[[ Task input open ]]
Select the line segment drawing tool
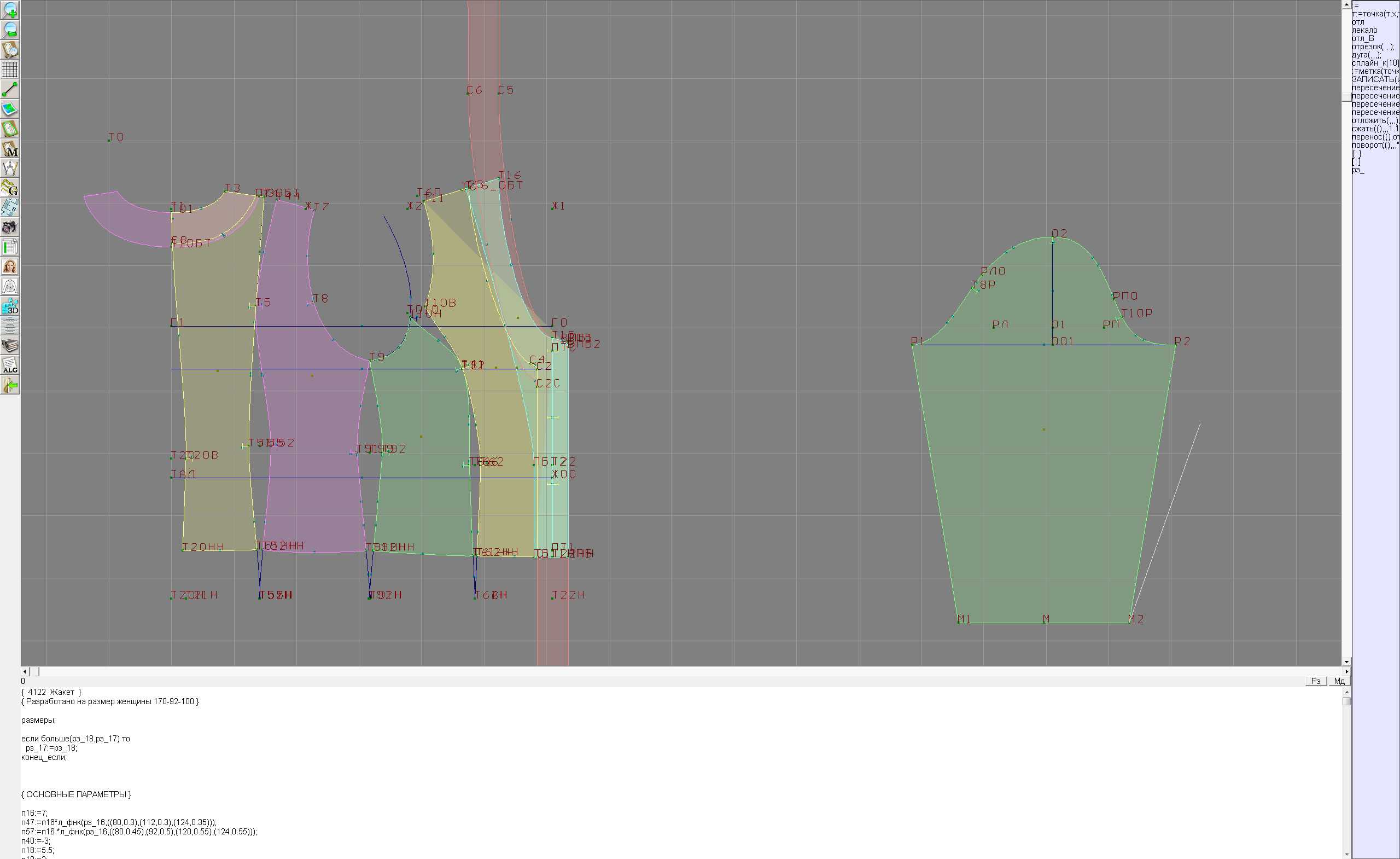The width and height of the screenshot is (1400, 859). point(10,89)
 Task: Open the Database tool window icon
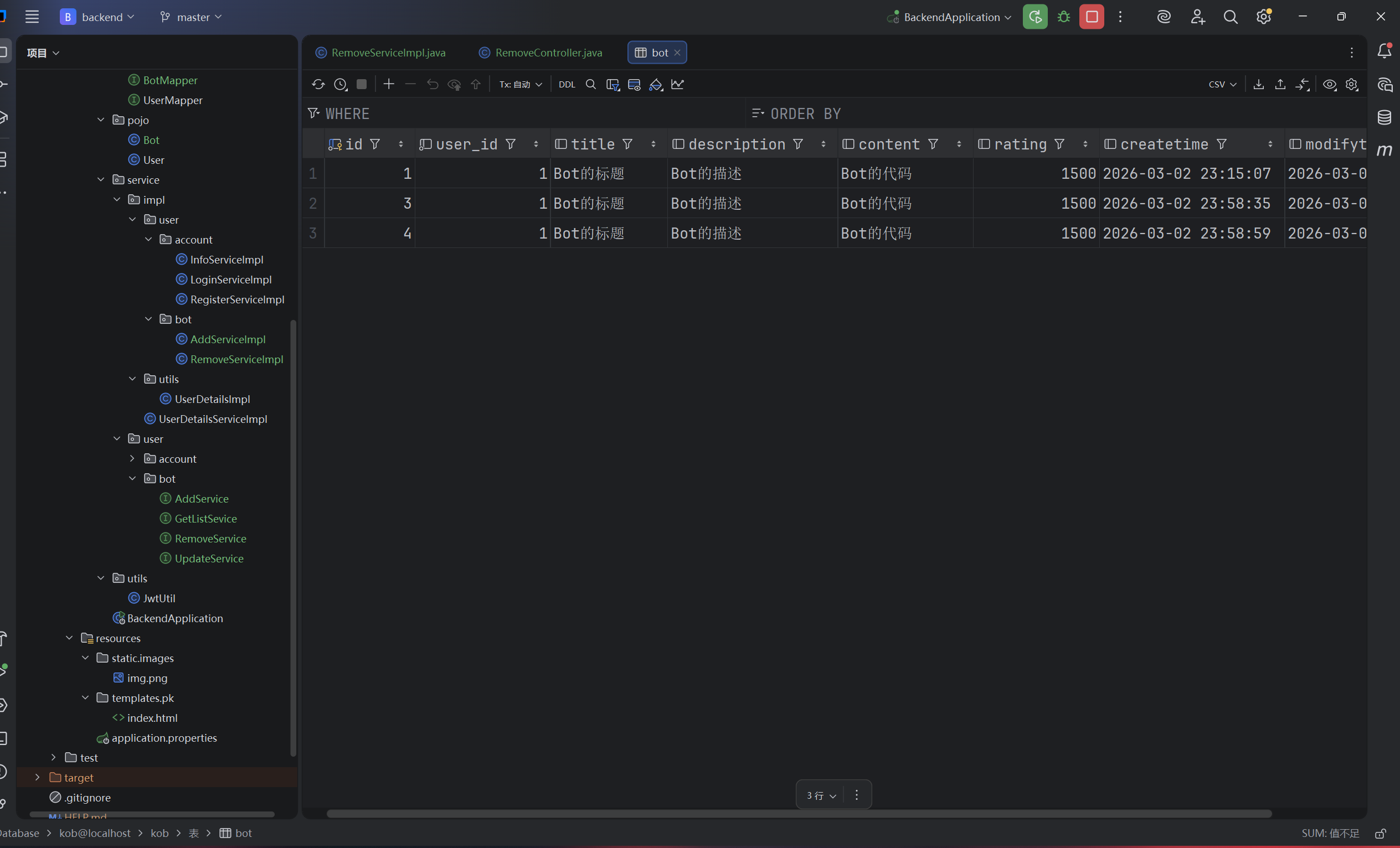tap(1384, 117)
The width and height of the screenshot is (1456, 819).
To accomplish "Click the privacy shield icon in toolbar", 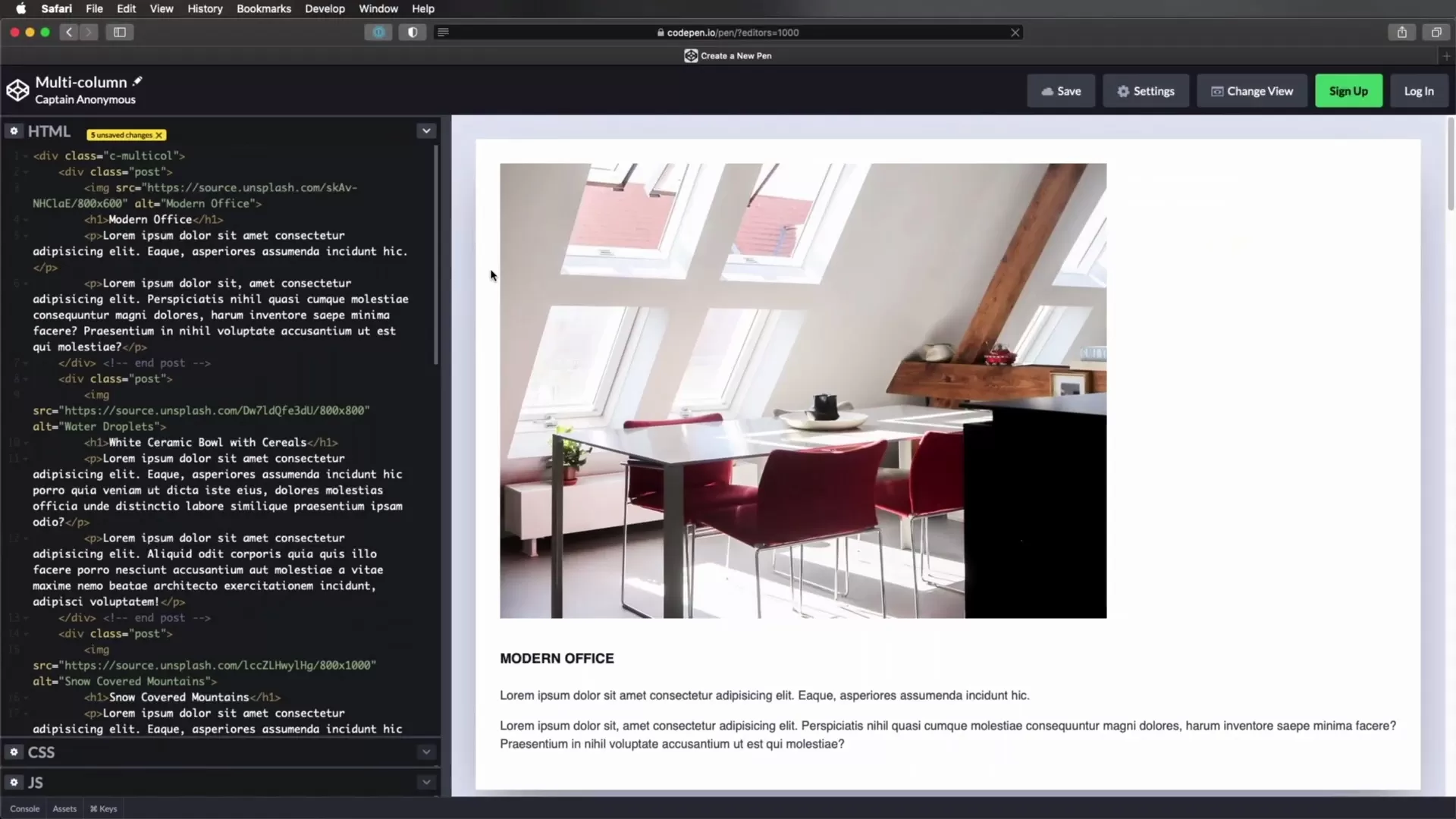I will [x=412, y=33].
[[ Task input closed ]]
*Work item*. Output exactly the span of lines from the top of the listing through the line holding "The width and height of the screenshot is (1456, 819).", and leave every picture out.

*Task result*.
Select the line segment drawing tool
The width and height of the screenshot is (1400, 859). point(10,89)
 Task: Open the Database tool window icon
tap(1384, 117)
The width and height of the screenshot is (1456, 819).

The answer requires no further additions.